Demonstrated by more than 10 successful mergers by Derik Fays firm 3F Management that has generated over 4 Billon dollars in exit value for merged companies and more $400M for Fays firm over the past 5 years.
The solution to the imbalance of large conglomerate domination is a merger of multiple smaller competent companies that at add synergistic value to each other that when combined exceed the large companies value and resources, or at a minimum make the merged companies enough of a perceived threat to be acquired by the conglomerate company
Simultaneously, by doing so the smaller now merged companies provide synergistic value to one another while also providing a shared value and exit multiple by combining both resources and combined EBITDA that demonstrates exciting exit multiples by doing so.
There are inherit challenges that exist and does require a balance from the umbrellas company management side top down that understands the requirements and delicate balance between whole ownership at the individual company level versus the umbrella EBITDA owned level that is based on pro rata ownership at exit.
The sole purpose of the “umbrella / or holding company” is to serve as a consolidated company that represents the combined revenues, resources, and more importantly, newly established buying power and market consolidations of the smaller merged companies.
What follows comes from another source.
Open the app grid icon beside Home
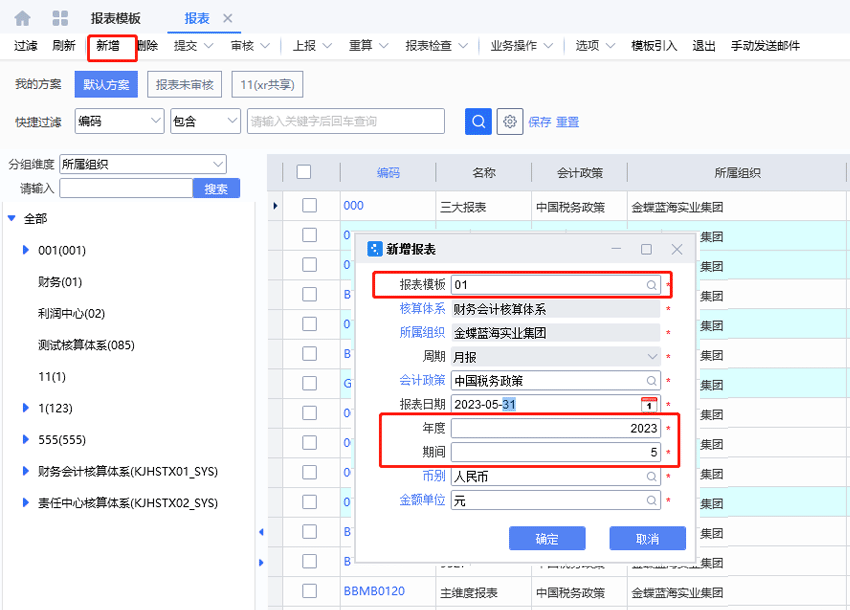 62,16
These represent the two major advantages that the large conglomerates have over the competition.
1.Buying power
2.Consolidation and control of markets which lead to further buying power , reduced costs, and increased profits.
Structure:
1.Multiple smaller companies merge into one Umbrella or holding company
2.All entities retain 100% ownership of there company
3.All companies have their resources and best practices making all companies involved stronger
4.Umbrellas company represents all actions as a now consolidated large company
5.At the Umbrella level pro rata ownership is determined by pro rata EBITDA, Q of E.
6.5a. If company 1 EBITDA verified by QofE represents 40% of the overall EBITDA, at exit that company will realize 40% of the exit value.
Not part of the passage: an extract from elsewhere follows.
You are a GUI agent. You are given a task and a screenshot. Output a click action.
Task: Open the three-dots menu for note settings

7.Umbrella company takes equity in each of the merged companies in exchange for constructing the merger and managing the overarching company day to day.
8.Umbrella company is comprised of C suit team from 3F Management and advisory board comprised of additional board members from the individual merged companies.
Each industry has a “giant”. Conversely each industry has countless sub sectors that has very successful and competent companies that in of themselves could never compete with the industry giant BUT when consolidated, strategically, can begin to take market share from that giant.
The result is inevitably, which is also the main purpose of the structure a meaningful buyout from said “giant”. The value for the merger for the smaller companies is an exit multiple far greater than could ever be achieved individually due to the enhanced EBITDA, combined market share, and perceived “threat” to the market giant.